O sistema de mediação digital permite a troca de mensagens e informações entre as partes, adequando-se à realidade de cada setor, e pode sugerir o uso de uma linguagem mais produtiva à mediação ao constatar mensagens hostis. Os acordos podem ser homologados pela Justiça, ao final das tratativas, caso as partes considerem necessário. Caso não se chegue a um acordo, uma mediação presencial será marcada e deverá ocorrer nos Centros Judiciários de Solução de Conflitos e Cidadania (Cejuscs), criados pela Resolução CNJ n. 125. Na opinião do ministro Lewandowski, esta é mais uma inciativa de caráter estruturante do CNJ. “O CNJ mudou o seu perfil e busca iniciativas para promover o bem-estar da sociedade e fazer que vivamos numa sociedade mais justa, fraterna e solidária”, diz o presidente do CNJ.
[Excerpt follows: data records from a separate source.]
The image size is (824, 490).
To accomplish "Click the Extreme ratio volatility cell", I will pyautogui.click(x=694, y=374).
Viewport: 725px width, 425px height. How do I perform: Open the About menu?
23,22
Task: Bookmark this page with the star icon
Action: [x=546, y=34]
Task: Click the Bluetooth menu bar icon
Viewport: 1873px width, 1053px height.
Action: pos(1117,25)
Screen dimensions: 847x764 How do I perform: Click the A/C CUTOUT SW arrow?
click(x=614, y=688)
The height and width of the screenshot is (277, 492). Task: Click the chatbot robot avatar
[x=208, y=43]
Solução rápida – Qualquer empresa poderá se inscrever no sistema e, caso uma parte procure por uma empresa não cadastrada, esta será informada pelo próprio sistema e convidada a aderir à iniciativa. De acordo com o juiz auxiliar da presidência do CNJ André Gomma, o sistema aproxima empresas e clientes e está mais preocupado em atender o usuário e resolver o conflito do que em traduzi-lo na linguagem do Direito. “A ideia é que o final de todo processo não seja uma sentença, mas uma solução. A proposta é que a empresa não considere o sistema de mediação digital apenas como parte do seu jurídico, mas do seu próprio marketing”, disse Gomma. Para ele, enquanto no Poder Judiciário as partes se veem de lados opostos, na mediação elas são instadas a estarem do mesmo lado para encontrarem uma solução rápida.

Dívidas tributárias – Outra possibilidade que será abarcada pelo sistema de mediação digital é o acordo entre contribuintes e as Procuradorias envolvendo dívidas ativas com a União ou com os Estados. De acordo com Gomma, as dívidas ativas da União que não se tornaram execuções fiscais – abaixo de R$ 10 mil – somam R$ 42 bilhões. “A ideia é criarmos um mecanismo que permita ao contribuinte quitar uma dívida usando critérios objetivos, e que a União estimule que as pessoas possam voltar para a legitimidade”, diz Gomma.

Acordos celebrados – O termo de cooperação do CNJ com a ANS é para atuar de forma articulada para reduzir demandas judiciais relacionadas à assistência à saúde suplementar e garantir a proteção e a defesa dos direitos do consumidor de planos privados. Para a diretora da ANS, Simone Sanches Freire, o objetivo é não somente diminuir o número de conflitos no país, mas o desgaste das pessoas que estão em litígio. “A ferramenta lançada hoje pelo CNJ vai proporcionar facilidade de acesso e rapidez, gerando inestimáveis ganhos para o sistema” disse Simone.

Já a Caixa Econômica Federal espera que o intercâmbio de informações reduza as demandas judiciais nas quais atuem como parte empresas do sistema bancário. Espera também que a iniciativa resulte em mais celeridade ao julgamento das ações judiciais em andamento. “Sempre fomos entusiastas e sabíamos que sobre a chancela do CNJ chegaríamos a este sistema concreto. Queremos ser parceiros estratégicos para que o sistema se consolide e cresça”, afirmou Gryecos Loureiro, superintendente nacional da CAIXA.

A finalidade do termo com o Rio 2016, que será assinado futuramente, é a troca de dados e informações para resolução de conflitos de forma amigável, redução da litigiosidade e maior celeridade no julgamento de eventuais ações que tenham a instituição como parte. Empresas parceiras do Rio 2016 poderão aderir ao acordo por meio de termo de adesão específico.